LRRC75A-AS1 as a novel candidate oncogene in chromosome region 17p11.2–p12 had been reported in human osteosarcoma to have a significant association between copy number and expression level (Both et al., 2012; Both et al., 2016). Although it also acted as an oncogene in GIST, LRRC75A-AS1 expression level showed no significant association with copy number alteration in our data analysis. Chromosome region 17p11.2–p12 showed a hotspot site in GIST, where LRRC75A-AS1 was significantly upregulated during tumor progression. Meanwhile chromosome region 17p11.2–p12 also contained protein-coding genes, RAI1, MSI2 and SMCR8, which were in co-expressed network of lncRNA HYMAI, NEAT1 and FTX (Fig. 5). Thus, chromosome region 17p11.2–p12 may contribute to the oncogenic procession in malignant GIST.

FiIntegrated circos association map of signature lncRNAs, co-expressed protein-coding genes and copy number.

Figure 5: FiIntegrated circos association map of signature lncRNAs, co-expressed protein-coding genes and copy number.

The outer ring shows ideogram of a normal karyotype. The next outermost red and blue labels index represents the most relevant lncRNAs markers. Red represents lncRNA positive correlation with expression level changes and blue represents negative correlation. The inner ring represents copy number as a function of genomic coordinates. Red represents amplification and green represents deletion. In the center of the figure, the connector showed the co-expressed protein-coding genes of representative abundant lncRNAs (LRRC75A-AS1, HYMAI, MALAT1, NEAT1, XIST and FTX (P < 0.001)).

Discussion

Molecular expression profiles including the aberrant expressions of lncRNAs (Chen et al., 2014; Qi & Du, 2013), have provided more information to help identify the molecular subtypes, grades and prognosis of malignancy of various tumors (Chen et al., 2014; Sadanandam et al., 2013), as well as in GIST (Lee et al., 2016; Niinuma et al., 2012). In this study, we first used mRNA gene expression profiles to classify the GIST samples and did not show any clinical meaning. Instead, by profiling lncRNA expression, the GIST samples could be well clustered into four molecular subtypes with distinct biological processes and different phenotype in their clinical character. Thus, similar to other studies (Hessels et al., 2003; Prensner & Chinnaiyan, 2011), lncRNAs may have higher specificity than mRNAs, and be more suitable to serve as prognostic and/or predictive markers for GIST. In our present study, tumor location (stomach or intestine origin), tyrosine kinase mutation status and age did not show any association with lncRNA expression profile. The major finding in our present study was that lncRNA expression profile well clustered the GIST samples into small size (<5 mm) and large size tumors (>5 mm) which is a fundamental index for GIST malignancy.

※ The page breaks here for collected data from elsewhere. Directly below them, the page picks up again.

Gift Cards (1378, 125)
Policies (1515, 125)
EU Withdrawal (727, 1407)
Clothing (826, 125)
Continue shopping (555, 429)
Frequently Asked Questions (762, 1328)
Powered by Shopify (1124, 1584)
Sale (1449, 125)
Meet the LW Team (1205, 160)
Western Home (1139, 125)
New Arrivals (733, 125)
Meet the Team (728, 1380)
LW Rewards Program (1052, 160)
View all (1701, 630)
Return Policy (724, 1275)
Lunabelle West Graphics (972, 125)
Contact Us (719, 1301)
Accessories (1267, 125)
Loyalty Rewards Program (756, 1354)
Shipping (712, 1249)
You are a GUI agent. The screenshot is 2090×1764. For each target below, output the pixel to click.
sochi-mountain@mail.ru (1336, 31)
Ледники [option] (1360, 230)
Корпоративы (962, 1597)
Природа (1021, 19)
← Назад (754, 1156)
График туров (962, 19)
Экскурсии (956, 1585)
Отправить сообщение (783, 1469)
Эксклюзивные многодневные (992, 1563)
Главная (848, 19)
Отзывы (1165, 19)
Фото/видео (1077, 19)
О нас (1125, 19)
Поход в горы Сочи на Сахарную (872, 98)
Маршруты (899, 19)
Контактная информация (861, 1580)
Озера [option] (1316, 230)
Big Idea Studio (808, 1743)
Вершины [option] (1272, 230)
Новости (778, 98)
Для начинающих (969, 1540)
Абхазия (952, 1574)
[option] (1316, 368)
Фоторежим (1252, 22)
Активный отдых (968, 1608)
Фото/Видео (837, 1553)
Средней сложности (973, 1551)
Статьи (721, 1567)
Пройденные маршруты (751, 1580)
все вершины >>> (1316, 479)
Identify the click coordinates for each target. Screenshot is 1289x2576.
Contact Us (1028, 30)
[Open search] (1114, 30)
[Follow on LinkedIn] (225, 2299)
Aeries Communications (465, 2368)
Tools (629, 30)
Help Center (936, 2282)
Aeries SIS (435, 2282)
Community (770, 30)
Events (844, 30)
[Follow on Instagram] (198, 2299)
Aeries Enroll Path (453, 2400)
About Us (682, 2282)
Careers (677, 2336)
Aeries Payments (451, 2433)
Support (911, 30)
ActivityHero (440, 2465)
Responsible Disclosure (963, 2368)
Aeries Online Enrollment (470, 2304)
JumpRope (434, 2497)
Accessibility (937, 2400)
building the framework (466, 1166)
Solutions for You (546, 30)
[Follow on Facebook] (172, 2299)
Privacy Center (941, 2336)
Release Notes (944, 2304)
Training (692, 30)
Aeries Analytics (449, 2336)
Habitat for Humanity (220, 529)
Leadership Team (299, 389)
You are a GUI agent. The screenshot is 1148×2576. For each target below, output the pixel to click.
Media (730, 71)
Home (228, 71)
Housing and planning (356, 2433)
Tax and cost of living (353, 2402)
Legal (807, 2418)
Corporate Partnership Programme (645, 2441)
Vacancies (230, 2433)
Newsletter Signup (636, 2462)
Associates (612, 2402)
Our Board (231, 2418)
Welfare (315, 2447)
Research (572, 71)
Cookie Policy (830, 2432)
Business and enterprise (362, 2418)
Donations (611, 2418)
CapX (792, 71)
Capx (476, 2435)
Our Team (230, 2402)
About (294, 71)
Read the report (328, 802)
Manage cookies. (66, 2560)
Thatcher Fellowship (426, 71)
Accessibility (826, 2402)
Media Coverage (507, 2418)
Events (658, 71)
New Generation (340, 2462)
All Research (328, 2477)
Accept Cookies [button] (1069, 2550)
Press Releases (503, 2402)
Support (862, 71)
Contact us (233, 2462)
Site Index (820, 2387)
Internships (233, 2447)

Interestingly, the gender had strong influence on clustering by lncRNA expression profile in small size tumor (G1/G2). High expression of gender-related lncRNA, such as XIST, FTX and TTTY15 among the limited lncRNA-probes may attribute to this gender-oriented clustering. The great weight coefficient given by these gender-related lncRNAs were obvious in small size tumor (G1/G2 < 5 cm), and was rapidly lost when the tumor became malignant (G3/G4, > 5 cm) and the expression of XIST and FTX were significant inhibited. This expression pattern of XIST in GIST was totally different from other tumors in previous published studies (Ma et al., 2017) and meta-analysis (Zhu et al., 2018). Elevated lncRNA XIST expression predicts poor OS, poor disease free survival (DFS), larger tumor size, increased distant metastasis and advanced tumor stage in esophageal squamous cell carcinoma, pancreatic cancer, colorectal cancer, gastric cancer, nasopharyngeal carcinoma, non-small cell lung cancer (Zhu et al., 2018) and hepatocellular carcinoma (Ma et al., 2017). Here we demonstrated that female GISTs had a good OS and the gender-related lncRNAs XIST, FTX might play a protective role for GIST aggression.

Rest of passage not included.